--- WHAT YOU NEED TO DO ---
If a line of the material holds the string "agent", it counts; report the number of such lines alone.
*** Opening of SUPPLIED MATERIAL ***
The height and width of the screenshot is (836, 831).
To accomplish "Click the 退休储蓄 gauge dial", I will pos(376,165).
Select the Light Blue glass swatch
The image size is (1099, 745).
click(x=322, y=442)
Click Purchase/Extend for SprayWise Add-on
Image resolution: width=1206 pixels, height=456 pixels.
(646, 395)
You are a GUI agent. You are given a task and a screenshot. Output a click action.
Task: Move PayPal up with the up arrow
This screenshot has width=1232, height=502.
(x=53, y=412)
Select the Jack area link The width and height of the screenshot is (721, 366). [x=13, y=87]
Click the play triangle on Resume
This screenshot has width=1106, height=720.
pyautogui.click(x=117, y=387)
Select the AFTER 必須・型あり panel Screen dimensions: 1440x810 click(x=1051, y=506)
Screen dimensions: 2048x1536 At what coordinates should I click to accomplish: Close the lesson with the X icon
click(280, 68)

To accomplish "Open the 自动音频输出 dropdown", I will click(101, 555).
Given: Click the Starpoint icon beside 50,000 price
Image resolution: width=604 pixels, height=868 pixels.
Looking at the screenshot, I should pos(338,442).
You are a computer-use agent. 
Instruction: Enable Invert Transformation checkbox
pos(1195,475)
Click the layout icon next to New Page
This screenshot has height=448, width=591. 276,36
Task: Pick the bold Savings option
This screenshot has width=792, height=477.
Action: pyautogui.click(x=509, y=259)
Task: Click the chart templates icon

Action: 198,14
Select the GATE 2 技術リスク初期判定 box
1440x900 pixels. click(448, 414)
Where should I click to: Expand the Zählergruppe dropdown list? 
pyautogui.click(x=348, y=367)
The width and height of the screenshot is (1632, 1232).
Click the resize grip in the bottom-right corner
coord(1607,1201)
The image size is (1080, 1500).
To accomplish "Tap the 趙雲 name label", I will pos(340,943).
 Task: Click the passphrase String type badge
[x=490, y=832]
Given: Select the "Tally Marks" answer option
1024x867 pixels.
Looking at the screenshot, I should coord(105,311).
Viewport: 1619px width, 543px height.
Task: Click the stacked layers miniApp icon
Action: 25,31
*** Close of SUPPLIED MATERIAL ***
--- RESULT OF THE TASK ---
2